§ HOW TO COMPLETE THIS TASK: Write down each entry precisely as given.
DATASET CONTENT section start
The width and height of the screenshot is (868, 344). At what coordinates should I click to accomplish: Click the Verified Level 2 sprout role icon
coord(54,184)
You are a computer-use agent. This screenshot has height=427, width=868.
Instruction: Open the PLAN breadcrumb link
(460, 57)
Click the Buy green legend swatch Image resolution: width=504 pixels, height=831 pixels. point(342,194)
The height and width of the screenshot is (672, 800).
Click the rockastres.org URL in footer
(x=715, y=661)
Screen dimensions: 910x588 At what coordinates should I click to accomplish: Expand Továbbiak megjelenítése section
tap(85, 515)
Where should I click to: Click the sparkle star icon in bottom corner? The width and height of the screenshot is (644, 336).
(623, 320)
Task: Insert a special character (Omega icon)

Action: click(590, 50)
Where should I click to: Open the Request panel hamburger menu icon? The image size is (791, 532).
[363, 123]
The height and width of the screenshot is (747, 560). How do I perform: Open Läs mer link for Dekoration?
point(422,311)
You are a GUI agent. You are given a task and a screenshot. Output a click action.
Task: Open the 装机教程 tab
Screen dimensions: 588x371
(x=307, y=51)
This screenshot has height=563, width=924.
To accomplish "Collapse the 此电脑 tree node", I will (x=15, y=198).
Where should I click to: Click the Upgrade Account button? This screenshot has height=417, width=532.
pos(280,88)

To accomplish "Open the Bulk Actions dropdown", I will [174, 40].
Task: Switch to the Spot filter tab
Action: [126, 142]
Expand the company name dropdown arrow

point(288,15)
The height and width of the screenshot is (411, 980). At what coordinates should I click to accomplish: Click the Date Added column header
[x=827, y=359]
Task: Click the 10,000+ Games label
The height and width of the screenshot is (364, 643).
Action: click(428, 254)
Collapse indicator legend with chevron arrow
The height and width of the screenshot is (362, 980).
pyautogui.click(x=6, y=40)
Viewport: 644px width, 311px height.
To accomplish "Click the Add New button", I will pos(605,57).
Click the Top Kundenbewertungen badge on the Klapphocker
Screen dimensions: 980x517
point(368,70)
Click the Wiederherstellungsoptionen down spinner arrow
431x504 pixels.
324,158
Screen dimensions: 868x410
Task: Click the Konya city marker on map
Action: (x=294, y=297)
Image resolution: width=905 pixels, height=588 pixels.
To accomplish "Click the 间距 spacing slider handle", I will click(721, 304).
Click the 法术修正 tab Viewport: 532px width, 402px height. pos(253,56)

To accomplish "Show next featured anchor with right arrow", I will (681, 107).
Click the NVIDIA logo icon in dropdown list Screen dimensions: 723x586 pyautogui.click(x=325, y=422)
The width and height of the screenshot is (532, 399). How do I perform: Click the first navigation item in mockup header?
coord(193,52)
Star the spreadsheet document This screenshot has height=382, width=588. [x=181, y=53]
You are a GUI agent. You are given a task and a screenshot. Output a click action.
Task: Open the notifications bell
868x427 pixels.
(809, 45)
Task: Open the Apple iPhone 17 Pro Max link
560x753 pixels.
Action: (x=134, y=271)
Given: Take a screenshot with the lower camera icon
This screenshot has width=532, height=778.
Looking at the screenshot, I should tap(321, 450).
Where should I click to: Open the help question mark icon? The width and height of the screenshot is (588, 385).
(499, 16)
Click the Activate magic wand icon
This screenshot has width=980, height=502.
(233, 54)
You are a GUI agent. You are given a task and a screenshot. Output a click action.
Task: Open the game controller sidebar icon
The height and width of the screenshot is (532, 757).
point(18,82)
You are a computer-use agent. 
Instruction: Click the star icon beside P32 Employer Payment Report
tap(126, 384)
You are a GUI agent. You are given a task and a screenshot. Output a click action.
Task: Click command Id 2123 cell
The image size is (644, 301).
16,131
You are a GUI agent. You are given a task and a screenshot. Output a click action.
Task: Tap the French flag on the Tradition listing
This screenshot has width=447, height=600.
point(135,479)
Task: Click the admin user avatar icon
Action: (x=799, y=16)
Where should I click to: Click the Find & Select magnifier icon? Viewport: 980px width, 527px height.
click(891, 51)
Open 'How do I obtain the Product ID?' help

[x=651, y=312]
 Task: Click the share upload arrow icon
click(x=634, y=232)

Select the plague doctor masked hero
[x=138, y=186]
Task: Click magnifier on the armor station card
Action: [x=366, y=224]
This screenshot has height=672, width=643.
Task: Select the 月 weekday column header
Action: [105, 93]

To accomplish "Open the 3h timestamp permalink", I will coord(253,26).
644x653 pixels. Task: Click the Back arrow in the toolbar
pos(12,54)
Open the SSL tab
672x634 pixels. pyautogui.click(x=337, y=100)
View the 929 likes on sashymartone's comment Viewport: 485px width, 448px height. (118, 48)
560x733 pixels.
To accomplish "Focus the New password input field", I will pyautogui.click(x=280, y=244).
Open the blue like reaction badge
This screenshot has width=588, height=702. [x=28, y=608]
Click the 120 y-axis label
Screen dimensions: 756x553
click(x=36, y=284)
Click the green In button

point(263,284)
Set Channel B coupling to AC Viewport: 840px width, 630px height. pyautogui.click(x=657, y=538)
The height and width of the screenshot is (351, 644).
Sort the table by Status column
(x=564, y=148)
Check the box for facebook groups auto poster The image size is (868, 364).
DATASET CONTENT section end
§ THE ANSWER:
The width and height of the screenshot is (868, 344). At what coordinates should I click to accomplish: Click the Verified Level 2 sprout role icon
coord(54,184)
You are a computer-use agent. This screenshot has height=427, width=868.
Instruction: Open the PLAN breadcrumb link
(460, 57)
Click the Buy green legend swatch Image resolution: width=504 pixels, height=831 pixels. point(342,194)
The height and width of the screenshot is (672, 800).
Click the rockastres.org URL in footer
(x=715, y=661)
Screen dimensions: 910x588 At what coordinates should I click to accomplish: Expand Továbbiak megjelenítése section
tap(85, 515)
Where should I click to: Click the sparkle star icon in bottom corner? The width and height of the screenshot is (644, 336).
(623, 320)
Task: Insert a special character (Omega icon)

Action: click(590, 50)
Where should I click to: Open the Request panel hamburger menu icon? The image size is (791, 532).
[363, 123]
The height and width of the screenshot is (747, 560). How do I perform: Open Läs mer link for Dekoration?
point(422,311)
You are a GUI agent. You are given a task and a screenshot. Output a click action.
Task: Open the 装机教程 tab
Screen dimensions: 588x371
(x=307, y=51)
This screenshot has height=563, width=924.
To accomplish "Collapse the 此电脑 tree node", I will (x=15, y=198).
Where should I click to: Click the Upgrade Account button? This screenshot has height=417, width=532.
pos(280,88)

To accomplish "Open the Bulk Actions dropdown", I will [174, 40].
Task: Switch to the Spot filter tab
Action: [126, 142]
Expand the company name dropdown arrow

point(288,15)
The height and width of the screenshot is (411, 980). At what coordinates should I click to accomplish: Click the Date Added column header
[x=827, y=359]
Task: Click the 10,000+ Games label
The height and width of the screenshot is (364, 643).
Action: click(428, 254)
Collapse indicator legend with chevron arrow
The height and width of the screenshot is (362, 980).
pyautogui.click(x=6, y=40)
Viewport: 644px width, 311px height.
To accomplish "Click the Add New button", I will pos(605,57).
Click the Top Kundenbewertungen badge on the Klapphocker
Screen dimensions: 980x517
point(368,70)
Click the Wiederherstellungsoptionen down spinner arrow
431x504 pixels.
324,158
Screen dimensions: 868x410
Task: Click the Konya city marker on map
Action: (x=294, y=297)
Image resolution: width=905 pixels, height=588 pixels.
To accomplish "Click the 间距 spacing slider handle", I will click(721, 304).
Click the 法术修正 tab Viewport: 532px width, 402px height. pos(253,56)

To accomplish "Show next featured anchor with right arrow", I will (681, 107).
Click the NVIDIA logo icon in dropdown list Screen dimensions: 723x586 pyautogui.click(x=325, y=422)
The width and height of the screenshot is (532, 399). How do I perform: Click the first navigation item in mockup header?
coord(193,52)
Star the spreadsheet document This screenshot has height=382, width=588. [x=181, y=53]
You are a GUI agent. You are given a task and a screenshot. Output a click action.
Task: Open the notifications bell
868x427 pixels.
(809, 45)
Task: Open the Apple iPhone 17 Pro Max link
560x753 pixels.
Action: (x=134, y=271)
Given: Take a screenshot with the lower camera icon
This screenshot has width=532, height=778.
Looking at the screenshot, I should tap(321, 450).
Where should I click to: Open the help question mark icon? The width and height of the screenshot is (588, 385).
(499, 16)
Click the Activate magic wand icon
This screenshot has width=980, height=502.
(233, 54)
You are a GUI agent. You are given a task and a screenshot. Output a click action.
Task: Open the game controller sidebar icon
The height and width of the screenshot is (532, 757).
point(18,82)
You are a computer-use agent. 
Instruction: Click the star icon beside P32 Employer Payment Report
tap(126, 384)
You are a GUI agent. You are given a task and a screenshot. Output a click action.
Task: Click command Id 2123 cell
The image size is (644, 301).
16,131
You are a GUI agent. You are given a task and a screenshot. Output a click action.
Task: Tap the French flag on the Tradition listing
This screenshot has width=447, height=600.
point(135,479)
Task: Click the admin user avatar icon
Action: (x=799, y=16)
Where should I click to: Click the Find & Select magnifier icon? Viewport: 980px width, 527px height.
click(891, 51)
Open 'How do I obtain the Product ID?' help

[x=651, y=312]
 Task: Click the share upload arrow icon
click(x=634, y=232)

Select the plague doctor masked hero
[x=138, y=186]
Task: Click magnifier on the armor station card
Action: [x=366, y=224]
This screenshot has height=672, width=643.
Task: Select the 月 weekday column header
Action: [105, 93]

To accomplish "Open the 3h timestamp permalink", I will coord(253,26).
644x653 pixels. Task: Click the Back arrow in the toolbar
pos(12,54)
Open the SSL tab
672x634 pixels. pyautogui.click(x=337, y=100)
View the 929 likes on sashymartone's comment Viewport: 485px width, 448px height. (118, 48)
560x733 pixels.
To accomplish "Focus the New password input field", I will pyautogui.click(x=280, y=244).
Open the blue like reaction badge
This screenshot has width=588, height=702. [x=28, y=608]
Click the 120 y-axis label
Screen dimensions: 756x553
click(x=36, y=284)
Click the green In button

point(263,284)
Set Channel B coupling to AC Viewport: 840px width, 630px height. pyautogui.click(x=657, y=538)
The height and width of the screenshot is (351, 644).
Sort the table by Status column
(x=564, y=148)
Check the box for facebook groups auto poster The image size is (868, 364).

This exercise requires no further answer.